This sentry stands atop a hill in San Francisco. Not a sentry, really. One of the city’s many outdoor public warning system (OPWS) speakers. Except not speakers, really, either — because the speakers don’t function. They were turned off years ago in advance of being updated. Then the pandemic hit, and budgets got hit, and now the speakers are remnants of best laid plans. The recent floods in Texas are a reminder that as archaic as such systems may seem, they are an essential component of life — rural and urban alike.
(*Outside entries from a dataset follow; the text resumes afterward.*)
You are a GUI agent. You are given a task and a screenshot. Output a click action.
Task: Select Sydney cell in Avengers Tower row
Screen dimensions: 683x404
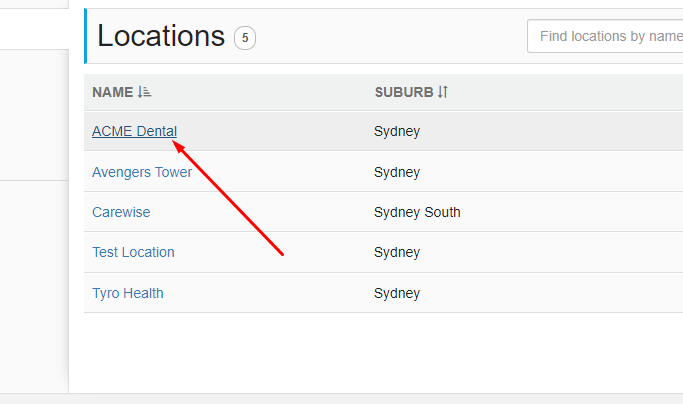pyautogui.click(x=397, y=172)
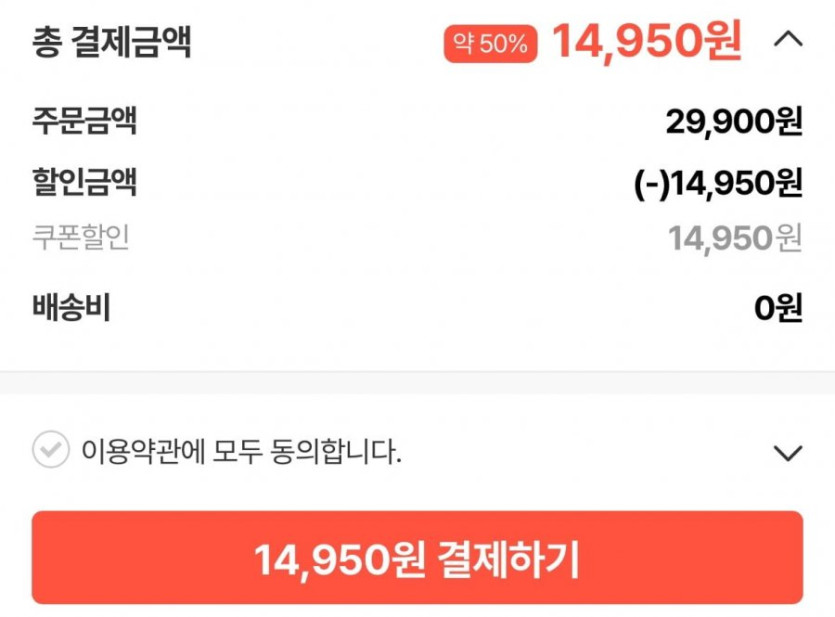Screen dimensions: 835x617
Task: Click the gray divider below 배송비
Action: click(417, 382)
I’m hopeful the San Francisco OPWS will eventually get fixed, and that the Tuesday noon siren tests, which were silenced toward the end of 2019, will once again be part of our local soundscape.
A simple drone and I IV V progression, both from electric guitar, the latter part glitched thanks to a somewhat chaotic LFO, the former frozen from a single opening chord, the combination done live in VCV Rack over lunch. Very simple, a lot of fun.
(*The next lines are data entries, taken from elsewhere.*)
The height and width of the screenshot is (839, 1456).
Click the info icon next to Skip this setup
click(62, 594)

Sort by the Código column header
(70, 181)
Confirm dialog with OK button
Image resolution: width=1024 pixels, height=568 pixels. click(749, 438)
This setup has proved useful at the office. It’s an elegant way to get the guitar, via a simulated guitar amp cabinet, into the laptop:
There’s little chance that Saturday didn’t amount to the longest continuous* walk I’ve undertaken, nearly 14 miles across San Francisco, from the southeast (Fort Funston, which had so many dogs walking their humans that you’d think you’d stepped into a chapter of Philip Pullman’s His Dark Materials) to the northwest (Pier 23, following a trail-ending descent of the twisty Greenwich steps).
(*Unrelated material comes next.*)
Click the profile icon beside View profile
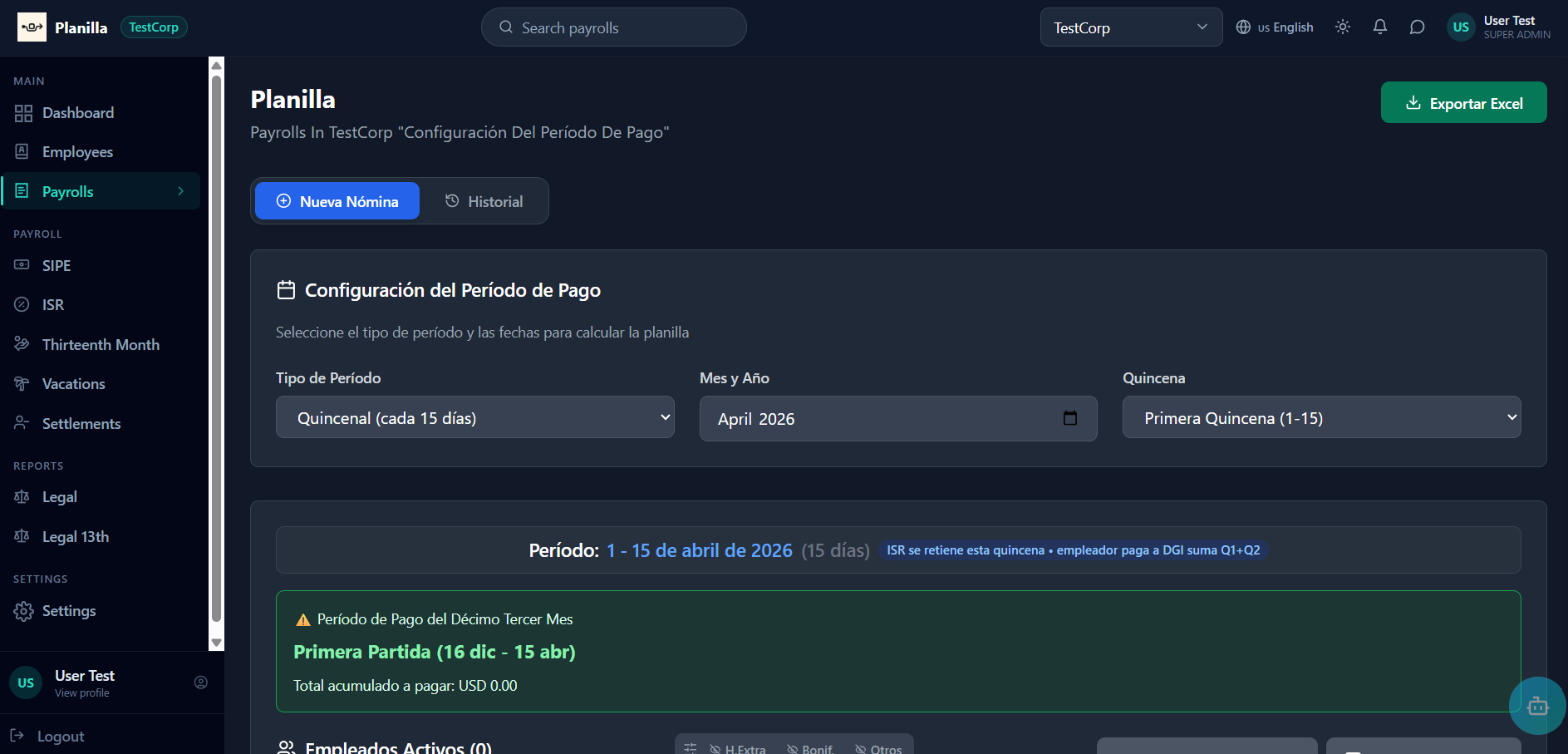Screen dimensions: 1568x754 201,683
This route is called the Double Cross Trail, and it’s a twin to the Crosstown Trail, the two meeting atop Miraloma. By my iPhone’s telling — and these things differ by device generation, even by device, so I’ll note mine is an iPhone 13 Pro — the urban hike amounted to 71 flights and well over 30,000 steps. We started off at 10:41am and were done at 5:50pm, or just over seven hours. The trail is designed not for expediency but for green spaces and variety and vistas. It’s marked in blue in the image shown here: beginning at Fort Funston, then on to Lake Merced, then Stern Grove, then up through West Portal to Miraloma, up and down through Twin Peaks, Tank Hill, and Buena Vista Park, over to Alamo Square, then up Van Ness and over into Chinatown and North Beach, past Washington Square, up to Coit Tower, and down.
The next day I felt fine, though my calf muscles registered the impact. Two days later, I’m back to normal. Gonna try the Crosstown Trail next, likely starting in the southeast corner and continuing northwest, where it ends near where I live in the Richmond District.
I can’t recommend the Double Cross Trail highly enough. It’s fantastic to experience in one stretch of time not just a sense of the range of people and places here, but also how interconnected they are. I have never stood in Washington Square and thought, “Hey, let’s head over to the Embarcadero,” or driven down Sunset Boulevard and realized just how close Fort Funston is, even by foot. Long familiar landmarks, such as the statue of Juan Bautista de Anza at Lake Merced and the Painted Ladies alongside Alamo Square, took on new meaning as I thought of them not just as proximate to other areas, but as points along a greater, city-spanning itinerary.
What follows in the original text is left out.